AIM OF THE TASK —
From the write-up on The House of Stairs, quote word for word the passage starting with "The House of Stairs by" and going on through "ounce of it.".

TEXT PASSAGE —
====

The House of Stairs by Barbara Vine

Synopsis:
A woman haunted by the uncertain onset of a genetic disease sees a woman from her past, and struggles to fill in the gaps between truth and lies from a time in her life marked by violence and murder.

Review:
House of Stairs is yet another knockout from Barbara Vine, the British crime writer who pens the Inspector Wexford mysteries as Ruth Rendell. The tease here is that Vine isn’t going to reveal the identity of the murder victim until the final pages, and she pulls it off completely. The reveal is a tremendous shock, and Vine earns every ounce of it.

The protagonist, Elizabeth, lives in the House of Stairs, a folly of a mansion owned by her beloved aunt Cosette. The House of Stairs is filled with wealthy Cosette’s hangers-on, including Cosette’s younger (and boorish) lover. Elizabeth hovers between wanting to protect Cosette from her generosity and naivete, and from an innate revulsion over Cosette’s age-inappropriate behavior. Meanwhile, Elizabeth has become intrigued by, even obsessed with, Bell, a tall, cool blonde who reminds Elizabeth of Henry James’s description of Milly Theale in The Wings of the Dove. Initially, I thought that Elizabeth was much younger, a teenager like Faith was during the crucial events in A Dark-Adapted Eye. And that’s something I really admire about Vine–she allows for openness in her narratives where we bring in our own misconceptions about the events, and then gradually tightens the noose squeeze out everything we think that’s incorrect. Vine exhibits masterful control over her narratives in a way that I find delicious.

====

(Stored data entries)
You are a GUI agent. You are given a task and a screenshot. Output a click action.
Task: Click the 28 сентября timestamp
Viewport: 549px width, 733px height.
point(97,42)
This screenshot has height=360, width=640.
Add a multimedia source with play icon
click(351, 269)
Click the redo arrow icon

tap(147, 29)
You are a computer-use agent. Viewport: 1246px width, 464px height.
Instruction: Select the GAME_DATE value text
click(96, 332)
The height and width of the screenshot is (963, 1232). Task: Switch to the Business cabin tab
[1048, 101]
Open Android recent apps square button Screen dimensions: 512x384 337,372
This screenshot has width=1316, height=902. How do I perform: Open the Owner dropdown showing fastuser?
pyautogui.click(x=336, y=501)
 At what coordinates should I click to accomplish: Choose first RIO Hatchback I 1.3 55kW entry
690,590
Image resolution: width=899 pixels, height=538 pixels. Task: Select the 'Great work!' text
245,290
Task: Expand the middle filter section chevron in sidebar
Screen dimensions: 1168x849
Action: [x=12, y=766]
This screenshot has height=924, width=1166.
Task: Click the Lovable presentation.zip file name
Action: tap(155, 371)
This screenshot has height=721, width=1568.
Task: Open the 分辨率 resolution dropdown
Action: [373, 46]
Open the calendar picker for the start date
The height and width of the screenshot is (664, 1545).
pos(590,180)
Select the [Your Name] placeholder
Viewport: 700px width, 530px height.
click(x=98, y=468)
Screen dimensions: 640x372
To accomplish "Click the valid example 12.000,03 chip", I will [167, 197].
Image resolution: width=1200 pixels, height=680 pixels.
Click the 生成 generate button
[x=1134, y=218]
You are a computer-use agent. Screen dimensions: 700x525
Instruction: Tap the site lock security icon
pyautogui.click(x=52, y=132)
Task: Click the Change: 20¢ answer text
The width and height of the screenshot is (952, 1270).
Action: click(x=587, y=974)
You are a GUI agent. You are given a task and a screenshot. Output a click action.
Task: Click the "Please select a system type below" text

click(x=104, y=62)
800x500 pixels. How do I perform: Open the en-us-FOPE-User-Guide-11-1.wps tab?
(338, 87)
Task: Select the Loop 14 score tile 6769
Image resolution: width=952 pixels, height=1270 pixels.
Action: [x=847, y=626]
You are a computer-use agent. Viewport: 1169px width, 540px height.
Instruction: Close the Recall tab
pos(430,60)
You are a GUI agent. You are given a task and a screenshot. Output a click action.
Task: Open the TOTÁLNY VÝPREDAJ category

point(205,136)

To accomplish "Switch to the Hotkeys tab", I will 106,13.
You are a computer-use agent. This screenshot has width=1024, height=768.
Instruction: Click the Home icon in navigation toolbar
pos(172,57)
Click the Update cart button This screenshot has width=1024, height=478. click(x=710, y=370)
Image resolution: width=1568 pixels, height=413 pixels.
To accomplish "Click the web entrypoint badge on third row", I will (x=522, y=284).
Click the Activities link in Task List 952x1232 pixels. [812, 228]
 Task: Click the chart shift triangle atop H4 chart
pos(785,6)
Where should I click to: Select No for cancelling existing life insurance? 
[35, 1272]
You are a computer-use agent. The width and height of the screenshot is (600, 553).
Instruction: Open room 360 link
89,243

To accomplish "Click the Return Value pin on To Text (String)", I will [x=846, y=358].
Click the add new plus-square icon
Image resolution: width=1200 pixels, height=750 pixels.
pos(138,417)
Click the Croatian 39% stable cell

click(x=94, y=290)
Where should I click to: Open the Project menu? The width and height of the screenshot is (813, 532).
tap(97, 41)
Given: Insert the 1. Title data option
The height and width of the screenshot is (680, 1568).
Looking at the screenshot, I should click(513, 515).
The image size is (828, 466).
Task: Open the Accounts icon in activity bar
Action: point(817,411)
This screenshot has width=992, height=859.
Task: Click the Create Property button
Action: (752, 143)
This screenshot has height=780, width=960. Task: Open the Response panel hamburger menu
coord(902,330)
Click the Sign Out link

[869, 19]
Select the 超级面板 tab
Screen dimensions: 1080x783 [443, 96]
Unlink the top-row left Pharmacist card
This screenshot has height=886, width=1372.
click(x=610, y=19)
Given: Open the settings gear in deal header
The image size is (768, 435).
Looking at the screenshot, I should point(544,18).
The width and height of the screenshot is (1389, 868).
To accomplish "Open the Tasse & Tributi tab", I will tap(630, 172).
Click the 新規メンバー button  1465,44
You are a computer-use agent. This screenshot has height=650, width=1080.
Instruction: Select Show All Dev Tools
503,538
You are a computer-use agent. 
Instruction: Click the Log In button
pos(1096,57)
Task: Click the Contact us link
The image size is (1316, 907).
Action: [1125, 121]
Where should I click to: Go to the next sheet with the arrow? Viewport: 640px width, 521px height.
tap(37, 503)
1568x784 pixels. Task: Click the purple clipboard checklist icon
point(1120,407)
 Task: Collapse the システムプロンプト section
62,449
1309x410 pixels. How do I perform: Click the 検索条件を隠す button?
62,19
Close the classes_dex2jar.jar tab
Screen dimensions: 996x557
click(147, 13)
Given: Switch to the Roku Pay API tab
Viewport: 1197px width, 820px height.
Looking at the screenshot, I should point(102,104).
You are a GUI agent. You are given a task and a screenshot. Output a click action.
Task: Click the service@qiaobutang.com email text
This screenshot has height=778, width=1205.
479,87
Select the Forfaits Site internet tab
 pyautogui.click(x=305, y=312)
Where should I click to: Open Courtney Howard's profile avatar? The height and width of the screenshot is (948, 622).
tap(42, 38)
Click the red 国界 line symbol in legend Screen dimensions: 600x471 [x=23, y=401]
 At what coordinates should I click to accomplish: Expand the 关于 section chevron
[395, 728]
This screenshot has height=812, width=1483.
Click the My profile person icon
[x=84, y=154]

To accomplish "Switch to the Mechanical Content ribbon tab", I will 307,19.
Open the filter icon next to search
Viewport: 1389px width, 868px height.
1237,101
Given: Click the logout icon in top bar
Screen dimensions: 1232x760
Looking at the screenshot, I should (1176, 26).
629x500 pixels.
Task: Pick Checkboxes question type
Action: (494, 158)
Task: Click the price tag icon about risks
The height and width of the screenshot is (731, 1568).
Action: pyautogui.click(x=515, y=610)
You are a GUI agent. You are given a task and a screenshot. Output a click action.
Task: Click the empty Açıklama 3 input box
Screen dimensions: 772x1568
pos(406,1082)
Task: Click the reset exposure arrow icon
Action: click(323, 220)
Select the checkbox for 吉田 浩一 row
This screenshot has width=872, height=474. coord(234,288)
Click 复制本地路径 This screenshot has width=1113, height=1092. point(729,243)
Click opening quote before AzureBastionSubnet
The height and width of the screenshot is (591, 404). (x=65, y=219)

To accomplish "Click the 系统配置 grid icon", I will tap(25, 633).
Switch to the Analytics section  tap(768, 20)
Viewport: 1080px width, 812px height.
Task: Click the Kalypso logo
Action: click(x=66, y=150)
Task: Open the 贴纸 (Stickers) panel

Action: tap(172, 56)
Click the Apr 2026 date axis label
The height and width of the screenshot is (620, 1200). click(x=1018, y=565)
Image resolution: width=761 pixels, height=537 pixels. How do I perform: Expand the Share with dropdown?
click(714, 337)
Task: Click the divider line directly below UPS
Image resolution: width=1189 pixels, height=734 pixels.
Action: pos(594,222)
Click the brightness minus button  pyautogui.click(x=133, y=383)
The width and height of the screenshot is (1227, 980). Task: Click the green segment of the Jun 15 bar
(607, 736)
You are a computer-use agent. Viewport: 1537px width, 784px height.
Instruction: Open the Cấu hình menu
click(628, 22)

====

SOLUTION TO THIS TASK —
The House of Stairs by Barbara Vine

Synopsis:
A woman haunted by the uncertain onset of a genetic disease sees a woman from her past, and struggles to fill in the gaps between truth and lies from a time in her life marked by violence and murder.

Review:
House of Stairs is yet another knockout from Barbara Vine, the British crime writer who pens the Inspector Wexford mysteries as Ruth Rendell. The tease here is that Vine isn’t going to reveal the identity of the murder victim until the final pages, and she pulls it off completely. The reveal is a tremendous shock, and Vine earns every ounce of it.